At Pickens County, where Clemson is located, the GIS team was short two people, so Carbajales-Dale sent her GIS manager, Gakumin Kato, to work there. The county was also keeping track of anyone who called in or passed through the emergency center for help—to get oxygen or medicine, have a tree removed from their rooftop, or find shelter. Each evening, after Carbajales-Dale had worked all day and started working on wrapping up her PhD at night, Pickens County and two other counties sent her the data they’d collected from residents in need that day. She geocoded it, published it to ArcGIS Online, and sent it back to the counties.

Carbajales-Dale was in contact with the Esri Disaster Response Program (DRP) and Clemson’s Esri account manager throughout all this. They alerted her to an AI-based plug-in for Survey123 that was in beta that the counties could have used to automatically capture and geocode contact information from photos of residents’ driver’s licenses. Although Carbajales-Dale and her team got the plug-in working, the counties were too overwhelmed to switch workflows partway through the emergency. Carbajales-Dale hopes they can use it for the next emergency.

The Survey123 form that station agents had been using to help farmers after Hurricane Debby came in handy again—and it made a splash at the state and federal levels as well. Version 2.0 was shorter than the initial version, and station agents helped farmers across the region record damage. Newspapers reported the data, counties posted it on their websites, and even the South Carolina Office of Resilience asked Carbajales-Dale for the information.

“All this data then went to the governor and even to Washington, DC, to help farmers get aid for the losses they [sustained],” said Carbajales-Dale, who credited Dr. Adam Kantrovich, Clemson’s Agribusiness Program team director, with designing the survey form and summarizing the data for government officials.

These officials also used the data to run models that estimated additional relief needs, since not all farms filled out the form.

“Survey123 was a game changer for this because, before, this information came in on paper,” Carbajales-Dale explained. “Since Hurricane Helene, we’ve done another review of the survey, and we’ve trained about 80 station agents to use it across all sorts of disasters. It’s very important for the state.”

A man in a field uses a tablet. Trees and a field are behind him. The sky is overcast.
Extension agents, including Matthew Fischer, pictured here, now use Survey123 to record crop damage after natural hazards.

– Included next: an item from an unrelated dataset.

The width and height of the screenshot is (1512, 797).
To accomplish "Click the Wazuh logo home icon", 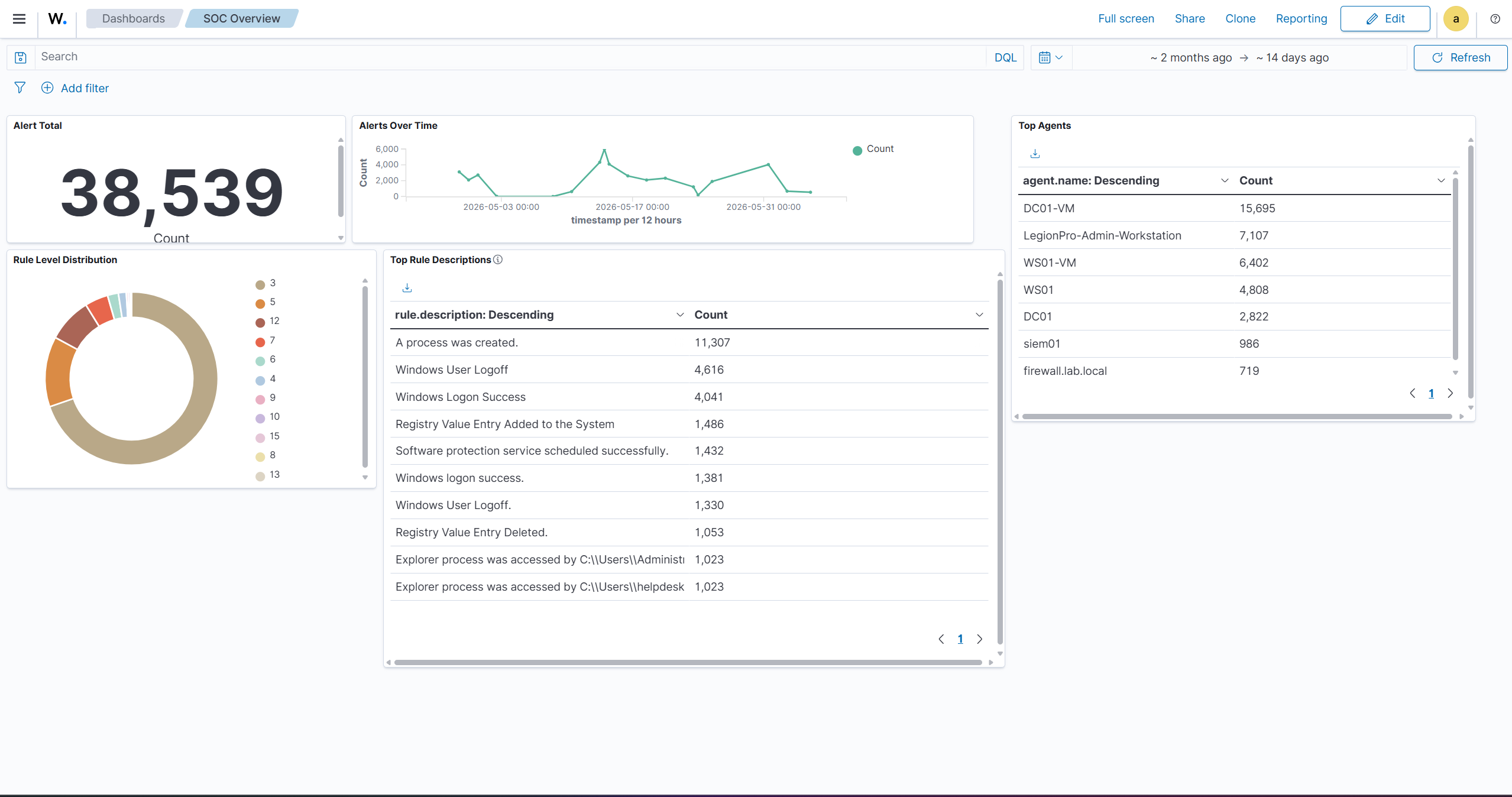I will click(x=57, y=19).
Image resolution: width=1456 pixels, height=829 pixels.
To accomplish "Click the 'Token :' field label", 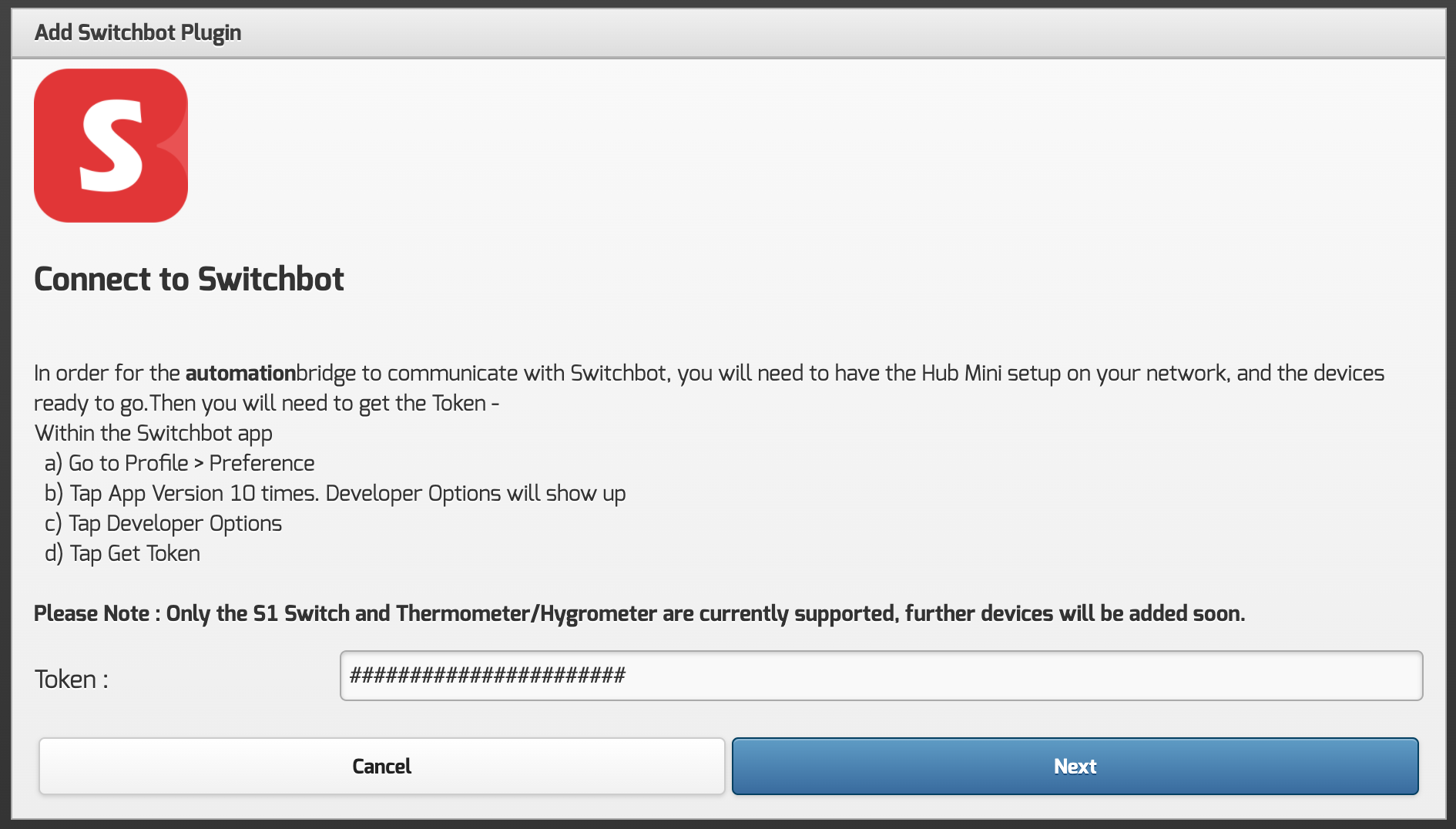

Another important project that the Center for Geospatial Technologies spearheaded after Helene was an analysis to help helicopter pilots figure out where to land to drop off aid. The ground was unstable, and some critical supplies had already been lost. Working in concert with a Clemson soils and avalanche expert, Carbajales-Dale’s team and Greg Dobson of the University of North Carolina, Asheville—who was working in the center while his hard-hit university was closed—put together models to determine the best places to land.

One missing piece of the project was satellite imagery, so Carbajales-Dale and Dobson asked everyone they knew to send any new imagery they could find of Asheville and the surrounding areas. Lecher, people affiliated with the Esri DRP, and even a friend from Carbajales-Dale’s master’s degree program who now works for the US Army Corps of Engineers delivered.

“It was a group effort,” Carbajales-Dale said. “Esri and Mark were reaching out, saying, ‘Patricia, there’s imagery from here.’ The Army Corps was telling me, ‘There’s this imagery.’ Everyone was pitching in. It was so beautiful to see how everybody was working together.”

Throughout her career, not only has Carbajales-Dale seen the power of GIS to bring people and information together, but also she has been a key driver of those faculties—as evidenced by her incredible, quick work in the aftermath of Hurricane Helene.

“GIS is so powerful, especially during an emergency,” she said. “It’s how we can truly make a difference.”